When I started out we were coming off a stock market that went no where for 20 years and high inflation .
It was very difficult to grow money or even save money .
So while prices are higher in comparison to incomes , the ability to use powerful compounding to help raise the funds is way way better in more recent times.
it isnt just ones wages that helps them have the resources to buy but the compounding of those bits we do manage to save too in the case of many of us
This discussion seems to be exclusively about SFHs... What about condos? Will high assessments be more common and maintenance fees rise along with everything else, including the price of the condos themselves? Which will be the smarter investment?

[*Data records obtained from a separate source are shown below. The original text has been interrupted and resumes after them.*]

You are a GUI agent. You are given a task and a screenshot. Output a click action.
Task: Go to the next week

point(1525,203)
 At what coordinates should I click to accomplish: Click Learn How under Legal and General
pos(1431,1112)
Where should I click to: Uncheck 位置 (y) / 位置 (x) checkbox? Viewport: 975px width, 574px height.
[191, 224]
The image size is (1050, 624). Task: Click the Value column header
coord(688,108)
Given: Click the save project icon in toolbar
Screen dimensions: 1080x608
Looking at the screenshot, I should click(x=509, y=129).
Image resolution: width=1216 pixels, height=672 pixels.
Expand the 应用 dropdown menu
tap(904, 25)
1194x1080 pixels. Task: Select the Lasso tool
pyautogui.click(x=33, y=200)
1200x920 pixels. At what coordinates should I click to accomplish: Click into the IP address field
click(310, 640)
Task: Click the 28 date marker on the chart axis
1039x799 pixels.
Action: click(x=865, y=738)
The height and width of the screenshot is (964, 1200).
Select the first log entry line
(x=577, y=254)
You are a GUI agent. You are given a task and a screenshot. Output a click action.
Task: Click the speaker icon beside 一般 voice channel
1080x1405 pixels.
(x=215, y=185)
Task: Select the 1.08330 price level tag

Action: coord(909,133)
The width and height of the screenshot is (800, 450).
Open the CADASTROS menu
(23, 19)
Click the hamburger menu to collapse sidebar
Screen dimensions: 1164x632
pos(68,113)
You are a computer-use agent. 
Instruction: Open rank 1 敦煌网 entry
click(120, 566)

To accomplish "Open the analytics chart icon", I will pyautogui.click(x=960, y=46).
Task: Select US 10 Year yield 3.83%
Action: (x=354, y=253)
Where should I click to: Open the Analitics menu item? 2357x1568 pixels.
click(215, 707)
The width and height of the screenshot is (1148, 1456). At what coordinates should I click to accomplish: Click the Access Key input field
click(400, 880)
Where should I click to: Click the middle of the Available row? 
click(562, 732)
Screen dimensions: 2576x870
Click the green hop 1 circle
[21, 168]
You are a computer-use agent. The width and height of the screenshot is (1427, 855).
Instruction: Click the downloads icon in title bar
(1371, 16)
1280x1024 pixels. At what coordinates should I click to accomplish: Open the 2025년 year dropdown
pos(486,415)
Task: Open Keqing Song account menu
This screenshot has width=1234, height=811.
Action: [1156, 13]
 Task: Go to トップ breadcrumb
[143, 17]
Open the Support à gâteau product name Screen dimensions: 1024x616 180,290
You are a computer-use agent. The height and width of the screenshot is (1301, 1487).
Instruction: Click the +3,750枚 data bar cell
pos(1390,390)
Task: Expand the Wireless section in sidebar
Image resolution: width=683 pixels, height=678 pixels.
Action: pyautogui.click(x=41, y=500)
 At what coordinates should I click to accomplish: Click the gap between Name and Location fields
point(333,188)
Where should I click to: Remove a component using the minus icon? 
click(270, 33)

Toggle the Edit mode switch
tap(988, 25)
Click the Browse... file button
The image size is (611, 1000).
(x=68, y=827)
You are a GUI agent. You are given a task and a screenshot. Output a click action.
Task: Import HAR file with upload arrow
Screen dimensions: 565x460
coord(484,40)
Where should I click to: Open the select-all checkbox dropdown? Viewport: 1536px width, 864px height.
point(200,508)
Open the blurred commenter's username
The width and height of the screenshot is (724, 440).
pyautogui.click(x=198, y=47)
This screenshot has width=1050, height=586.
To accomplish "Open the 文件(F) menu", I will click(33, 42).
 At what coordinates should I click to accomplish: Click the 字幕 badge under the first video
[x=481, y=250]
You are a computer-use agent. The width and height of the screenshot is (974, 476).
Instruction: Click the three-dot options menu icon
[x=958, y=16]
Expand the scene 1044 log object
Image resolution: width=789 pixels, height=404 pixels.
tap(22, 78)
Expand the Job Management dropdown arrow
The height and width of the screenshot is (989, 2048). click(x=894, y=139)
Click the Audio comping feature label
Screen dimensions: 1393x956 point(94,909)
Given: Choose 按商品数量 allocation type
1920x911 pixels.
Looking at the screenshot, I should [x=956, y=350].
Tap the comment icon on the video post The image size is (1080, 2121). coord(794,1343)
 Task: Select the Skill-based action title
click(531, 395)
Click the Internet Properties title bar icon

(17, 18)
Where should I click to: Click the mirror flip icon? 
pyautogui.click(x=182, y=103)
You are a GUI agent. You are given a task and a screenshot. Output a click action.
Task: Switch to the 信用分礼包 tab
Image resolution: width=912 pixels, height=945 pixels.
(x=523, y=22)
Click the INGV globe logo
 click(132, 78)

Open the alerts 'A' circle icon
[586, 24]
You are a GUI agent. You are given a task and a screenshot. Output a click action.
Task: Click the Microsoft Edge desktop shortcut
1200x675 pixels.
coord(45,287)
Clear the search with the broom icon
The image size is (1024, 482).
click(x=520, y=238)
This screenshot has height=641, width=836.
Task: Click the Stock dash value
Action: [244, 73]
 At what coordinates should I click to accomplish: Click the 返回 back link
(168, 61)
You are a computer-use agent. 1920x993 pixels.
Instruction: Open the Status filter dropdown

High assessments will continue to largely be the result of poor long term financial planning on behalf of the condo.
Maintenance fees will rise since the cost of the guy that mows the lawn and cleans the pool will rise. But really, that's regardless of whether or not you own a condo, rent, etc...unless you're 100% self sufficient.
Neither us or our kids could buy a single family home out of the box .
As far back as the late 1970s we had to buy a coop first as that is all we could afford .
Same with our kids when they graduated and started working , so I can’t say home ownership was ever an option until years later after we developed the resources
Really? In the late 70s we bought our first house and I was a 22 year old waitress, lol. $72,000 in Mission Viejo, CA with payments of $650. There wasn't much to it back then. Partner worked as a supervisor in a printing plant so no one was raking it in. I laugh now thinking how I sold my horse and he sold his used Cessna to get the downpayment which I think was around $5,000.
I've owned 2 condo's, and both were difficult to unload when I wanted to, and the HOA fees did nothing but increase. If a condo is ocean front, that is a different deal, but otherwise, I'd only buy a single-family home. Also, there's nothing like having an attached garage.
Have to agree that being oceanfront is the main compensation for being in a condo. And being older and done with yard work. We have an enclosed garage attached to other garages and that's fine. HOA fees have not gone up at all in 6 years. No one wants that.
Re prices going up and down, I was shocked when I sold my Corpus Christi, TX condo and discovered it had sold in 2006 for $20,000 MORE than current pricing (2016). That was even oceanfront too, so hard to believe.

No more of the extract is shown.